On 13 June 2011 Christchurch was again rocked by two more large aftershocks. A 5.6 at only 9 km (6 mi) deep hit at 1:00 pm in the general location of Sumner, Christchurch. This was followed by another 6.3 at only 6 km (4 mi) deep at 2:20 pm again in the general location of Sumner, Christchurch. This resulted in more liquefaction and building damage, but no more lives were lost.[28]

There were further earthquakes on 23 December 2011; the first, of magnitude 5.8 according to the US Geological Survey, 26 km (16 mi) north-east of the city at a depth of 4.7 km (2.9 mi), at 13:58, followed by several aftershocks and another earthquake of magnitude 6.0 and similar location 80 minutes later, with more aftershocks expected.[29][30] St John Ambulance reported after the two quakes that there were minor injuries at homes and businesses but no serious injuries and few indications of building collapses at the time.[31] Christchurch airport was briefly closed. There were power and water outages at New Brighton and severe damage to the Parklands region, including roads and footpaths.

Christchurch was again rattled awake on 2 January 2012; the first; a magnitude 5.1 struck at 01:27 followed five minutes later by a magnitude 4.2 aftershock; a second larger earthquake struck at 05:45 with a magnitude of 5.5. This caused power outages to the eastern suburbs of Parklands, New Brighton, Shirley, Dallington, Burwood, Spencerville and Richmond; this affected around 10,000 homes.[32]

4,558 earthquakes were recorded in the Canterbury region above a magnitude 3.0, from 4 September 2010 to 3 September 2014.[33]

Cherry blossom trees in Spring bloom and a historic water wheel, located on a small island in the Avon River at the corner of Oxford Terrace and Hereford Street, Hagley Park in the city centre.

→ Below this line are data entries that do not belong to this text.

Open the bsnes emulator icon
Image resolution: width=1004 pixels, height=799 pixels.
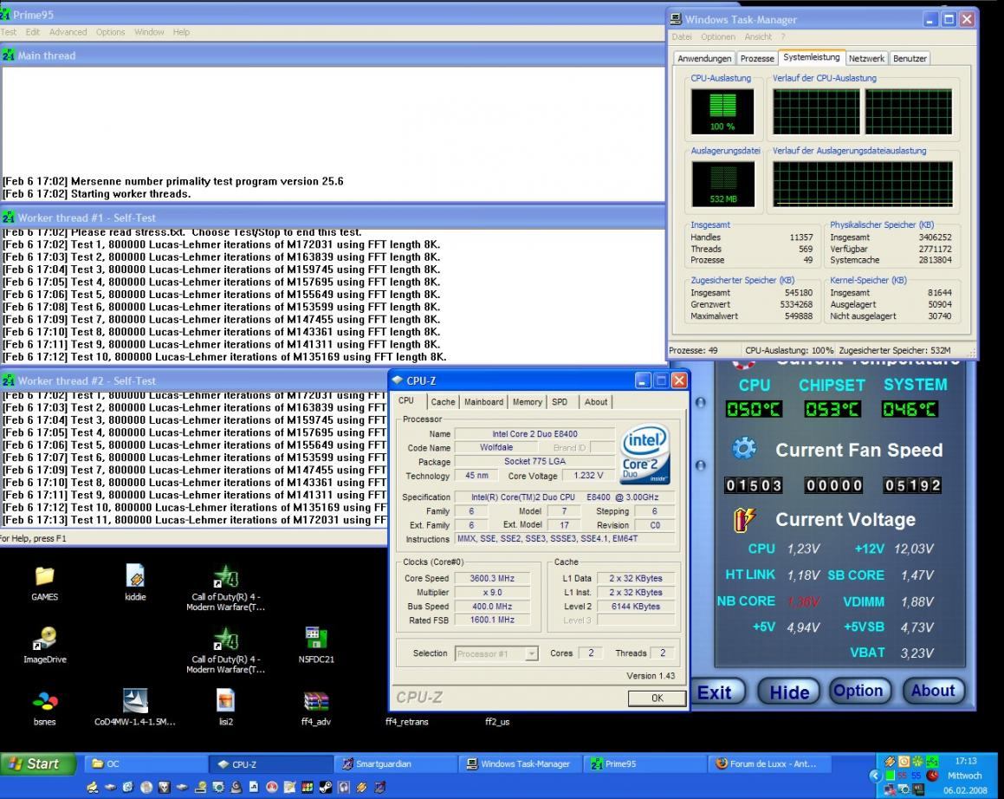pyautogui.click(x=44, y=702)
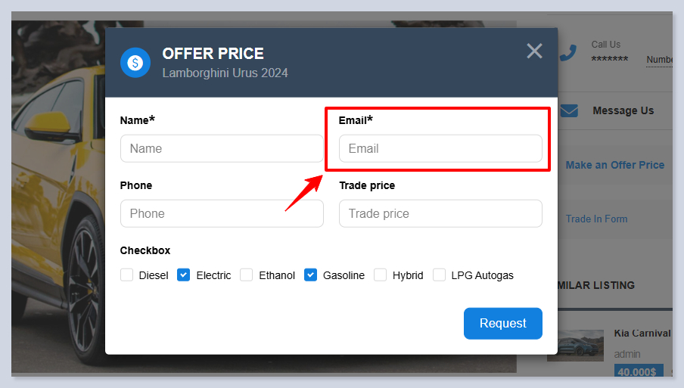Viewport: 684px width, 388px height.
Task: Close the Offer Price dialog
Action: pyautogui.click(x=534, y=51)
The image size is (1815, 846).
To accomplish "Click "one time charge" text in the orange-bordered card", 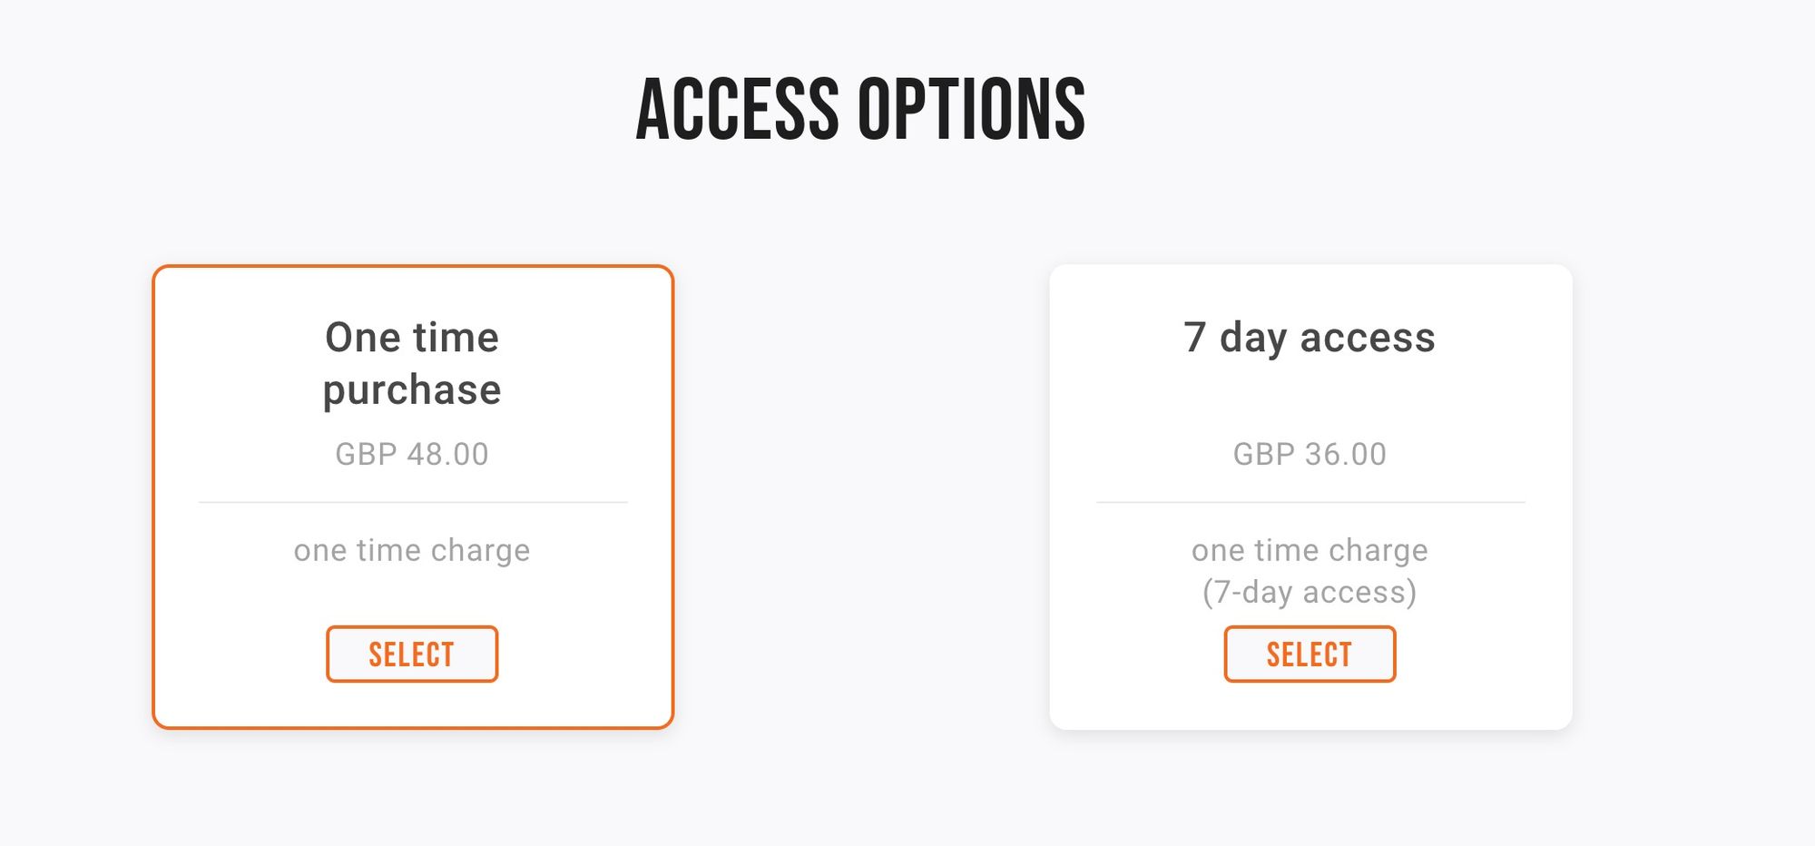I will (412, 550).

Over 1000 buildings in the CBD, which is about a third of the total buildings within the four avenues, were demolished following the earthquakes. A small number of buildings are still awaiting demolition, undergoing demolition or awaiting decisions regarding their future. [5] For an overview of the city's buildings since the earthquakes see: List of tallest buildings in Christchurch.

Post-earthquake recovery

The city has been experiencing rapid growth following the earthquakes, with the central city rebuild, which is outlined in the Christchurch Central Recovery Plan, starting to ramp up, and massive growth in the residential sector, with around 50,000 new houses expected to be constructed in the Greater Christchurch area by 2028, as outlined in the Land Use Recovery Plan (LURP).

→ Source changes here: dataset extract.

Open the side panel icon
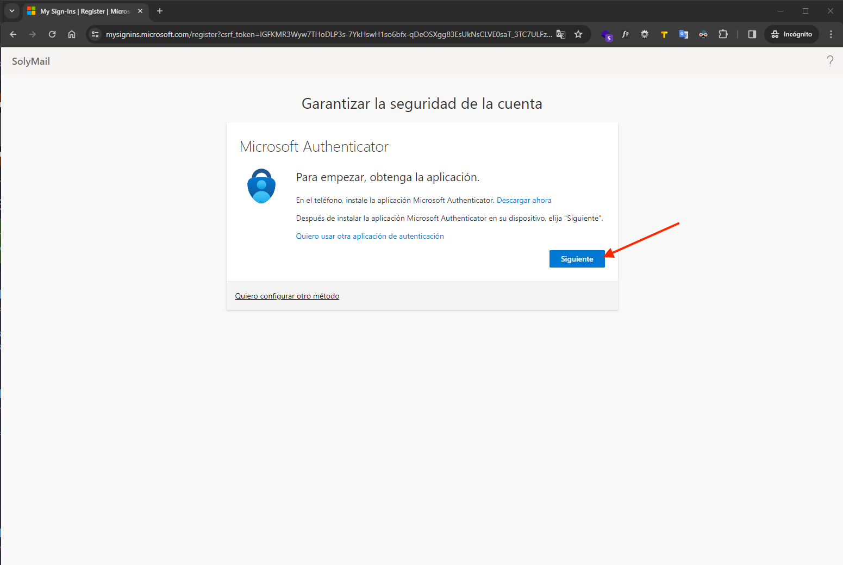The width and height of the screenshot is (843, 565). click(x=752, y=34)
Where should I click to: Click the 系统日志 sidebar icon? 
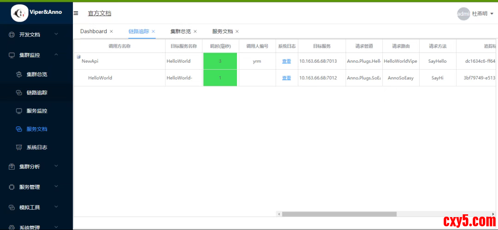coord(19,148)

A number of urban regeneration initiatives have emerged in the city following the earthquakes, that have provided transitional recovery measures and projects, such as Gap Filler,[34] Life in Vacant Spaces [35] and Greening the Rubble.[36]

Gateway to the Antarctic

Christchurch has a history of involvement in Antarctic exploration–both Robert Falcon Scott and Ernest Shackleton used the port of Lyttelton as a departure point for expeditions, and in the central city there is a statue of Scott sculpted by his widow, Kathleen Scott. Within the city, the Canterbury Museum preserves and exhibits many historic artefacts and stories of Antarctic exploration. Christchurch International Airport serves as the major base for the New Zealand, Italian and United States Antarctic programs.

The International Antarctic Centre provides both base facilities and a museum and visitor centre focused upon current Antarctic activities. The United States Navy and latterly the United States Air National Guard, augmented by the New Zealand and Australian air forces, use Christchurch Airport as take-off for the main supply route to McMurdo and Scott Bases in Antarctica. The Clothing Distribution Center (CDC) in Christchurch, had more than 140,000 pieces of extreme cold weather (ECW) gear for issue to nearly 2,000 U.S. Antarctic Program (USAP) participants in the 2007–08 season.[37]

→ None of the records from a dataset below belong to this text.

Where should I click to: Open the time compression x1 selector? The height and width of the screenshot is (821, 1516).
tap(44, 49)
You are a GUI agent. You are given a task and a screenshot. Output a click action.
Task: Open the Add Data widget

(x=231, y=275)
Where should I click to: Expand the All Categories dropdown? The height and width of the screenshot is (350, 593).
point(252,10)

Satellite image showing Christchurch and surrounding areas.
View of the Christchurch region from the International Space Station.

Christchurch lies in Canterbury, near the centre of the east coast of the South Island, east of the Canterbury Plains. It is located near the southern end of Pegasus Bay, and is bounded to the east by the Pacific Ocean coast and the estuary of the Avon and Heathcote Rivers. To the south and south-east the urban portion of the city is limited by the volcanic slopes of the Port Hills separating it from Banks Peninsula. In 2006, Banks Peninsula was incorporated into the city, in effect tripling the city's land area[38] while adding only about 8,000 people to the city's population. To the north the city is bounded by the braided Waimakariri River.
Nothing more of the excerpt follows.